Re: [RFC] Expose request_module via syscall
From: Andy Lutomirski
Date: Wed Sep 22 2021 - 11:34:49 EST
On Wed, Sep 22, 2021, at 5:25 AM, Christian Brauner wrote:
> On Mon, Sep 20, 2021 at 11:36:47AM -0700, Andy Lutomirski wrote:
>> On Mon, Sep 20, 2021 at 11:16 AM Luis Chamberlain <mcgrof@xxxxxxxxxx> wrote:
>> >
>> > On Mon, Sep 20, 2021 at 04:51:19PM +0200, Thomas Weißschuh wrote:
>>
>> > > > Do you mean it literally invokes /sbin/modprobe? If so, hooking this
>> > > > at /sbin/modprobe and calling out to the container manager seems like
>> > > > a decent solution.
>> > >
>> > > Yes it does. Thanks for the idea, I'll see how this works out.
>> >
>> > Would documentation guiding you in that way have helped? If so
>> > I welcome a patch that does just that.
>>
>> If someone wants to make this classy, we should probably have the
>> container counterpart of a standardized paravirt interface. There
>> should be a way for a container to, in a runtime-agnostic way, issue
>> requests to its manager, and requesting a module by (name, Linux
>> kernel version for which that name makes sense) seems like an
>> excellent use of such an interface.
>
> I always thought of this in two ways we currently do this:
>
> 1. Caller transparent container manager requests.

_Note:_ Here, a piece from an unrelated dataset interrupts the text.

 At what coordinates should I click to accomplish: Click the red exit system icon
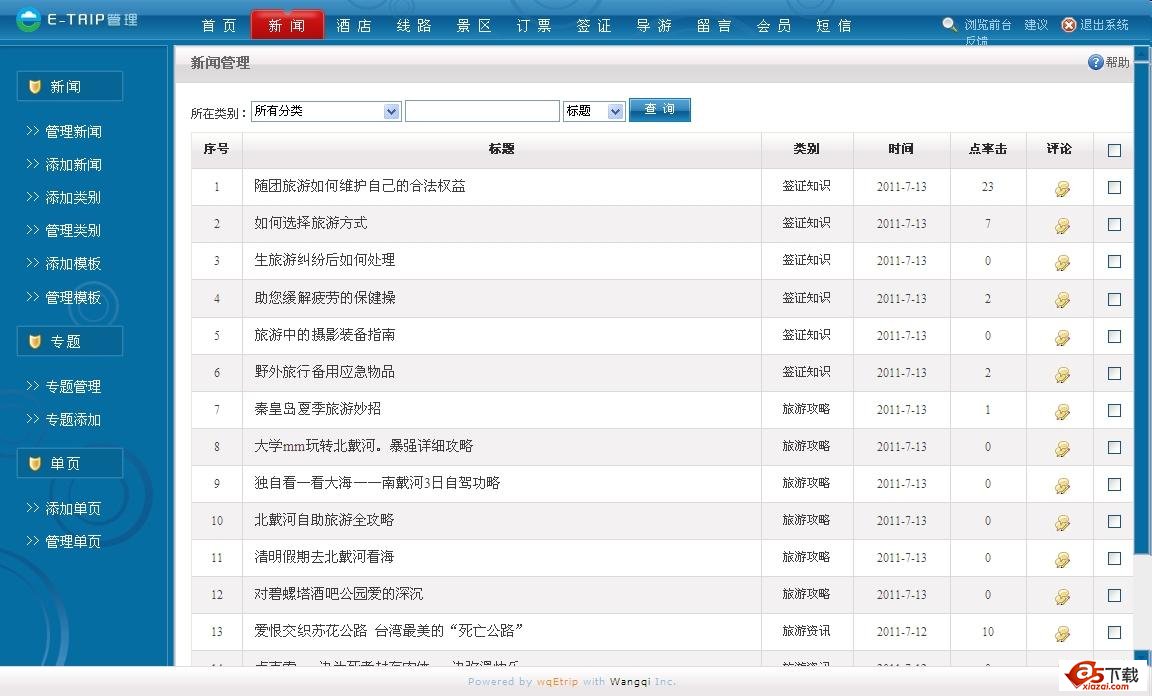pos(1069,25)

> This is the seccomp notifier where we transparently handle syscalls
> including intercepting init_module() where we parse out the module to
> be loaded from the syscall args of the container and if it is
> allow-listed load it for the container otherwise continue the syscall
> letting it fail or failing directly through seccomp return value.

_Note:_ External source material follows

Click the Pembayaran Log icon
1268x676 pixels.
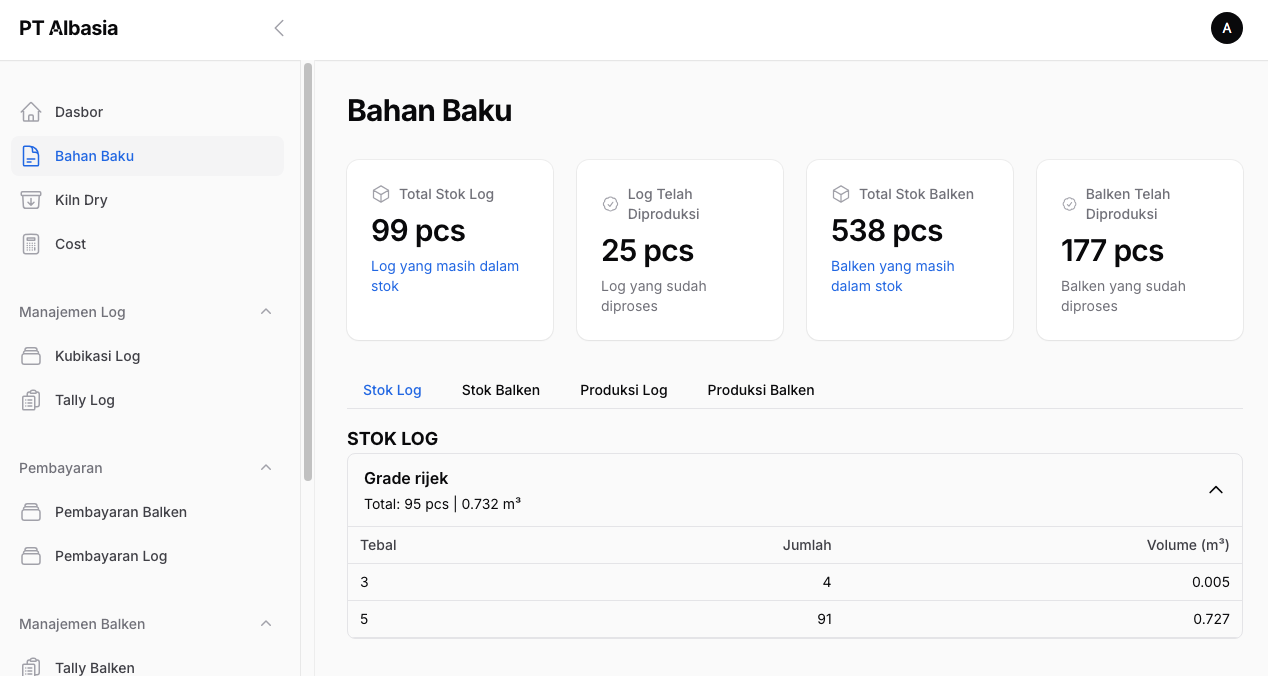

Specific problems here include aliases and dependencies. My modules.alias file, for example, has:
alias net-pf-16-proto-16-family-wireguard wireguard
If I do modprobe net-pf-16-proto-16-family-wireguard, modprobe parses some files in /lib/modules/`uname -r` and issues init_module() asking for 'wireguard'. So hooking init_module() is at the wrong layer -- for that to work, the container's /sbin/modprobe needs to already have figured out that the desired module is wireguard and have a .ko for it.
>
> 2. A process in the container explicitly calling out to the container
> manager.
> One example how this happens is systemd-nspawn via dbus messages
> between systemd in the container and systemd outside the container to
> e.g. allocate a new terminal in the container (kinda insecure but
> that's another issue) or other stuff.
>
> So what was your idea: would it be like a device file that could be
> exposed to the container where it writes requestes to the container
> manager? What would be the advantage to just standardizing a socket
> protocol which is what we do for example (it doesn't do module loading
> of course as we handle that differently):
My idea is standardizing *something*. I think it would be nice if, for example, distros could ship a /sbin/modprobe that would do the right thing inside any compliant container runtime as well as when running outside a container.
I suppose container managers could also bind-mount over /sbin/modprobe, but that's more intrusive.